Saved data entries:

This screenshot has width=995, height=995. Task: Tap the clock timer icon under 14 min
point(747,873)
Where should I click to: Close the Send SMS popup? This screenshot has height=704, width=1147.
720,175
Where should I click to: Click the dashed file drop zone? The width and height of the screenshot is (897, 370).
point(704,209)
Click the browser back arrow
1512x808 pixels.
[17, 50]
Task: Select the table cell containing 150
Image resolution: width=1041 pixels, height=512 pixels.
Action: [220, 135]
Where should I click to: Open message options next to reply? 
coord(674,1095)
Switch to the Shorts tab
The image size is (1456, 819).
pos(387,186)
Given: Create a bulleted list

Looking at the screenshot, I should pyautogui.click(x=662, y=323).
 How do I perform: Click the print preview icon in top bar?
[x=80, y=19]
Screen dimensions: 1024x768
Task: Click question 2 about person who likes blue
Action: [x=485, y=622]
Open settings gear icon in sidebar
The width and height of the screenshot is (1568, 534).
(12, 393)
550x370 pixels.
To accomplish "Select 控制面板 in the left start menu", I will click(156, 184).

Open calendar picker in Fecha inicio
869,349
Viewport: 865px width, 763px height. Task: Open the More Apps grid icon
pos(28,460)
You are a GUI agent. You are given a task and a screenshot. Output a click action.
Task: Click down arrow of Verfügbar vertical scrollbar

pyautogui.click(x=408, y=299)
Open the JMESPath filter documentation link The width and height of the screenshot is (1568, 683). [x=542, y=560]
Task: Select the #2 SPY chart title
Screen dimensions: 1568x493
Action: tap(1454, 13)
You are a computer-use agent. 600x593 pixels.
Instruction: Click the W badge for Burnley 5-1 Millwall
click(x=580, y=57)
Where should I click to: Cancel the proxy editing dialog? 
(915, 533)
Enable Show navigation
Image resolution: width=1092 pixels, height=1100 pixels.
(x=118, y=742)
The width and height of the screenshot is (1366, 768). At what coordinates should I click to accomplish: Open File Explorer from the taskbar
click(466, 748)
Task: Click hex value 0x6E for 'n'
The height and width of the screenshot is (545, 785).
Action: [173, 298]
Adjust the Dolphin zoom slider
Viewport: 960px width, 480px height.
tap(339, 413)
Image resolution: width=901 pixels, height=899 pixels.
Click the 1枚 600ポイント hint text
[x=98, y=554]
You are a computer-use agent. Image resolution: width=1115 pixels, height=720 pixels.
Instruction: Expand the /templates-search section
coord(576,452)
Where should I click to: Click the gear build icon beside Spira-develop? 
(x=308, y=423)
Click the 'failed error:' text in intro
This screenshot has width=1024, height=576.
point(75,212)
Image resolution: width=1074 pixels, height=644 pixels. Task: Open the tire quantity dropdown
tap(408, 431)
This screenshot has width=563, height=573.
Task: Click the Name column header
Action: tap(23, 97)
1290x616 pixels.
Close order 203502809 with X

● Activity: Each line that holds the word "agent" should be extracted from the records.

● Result for this exercise:
You are a GUI agent. You are given a task and a screenshot. Output a click action.
You are a computer-use agent. 600x593 pixels.
You are a computer-use agent. Image resolution: width=1115 pixels, height=720 pixels.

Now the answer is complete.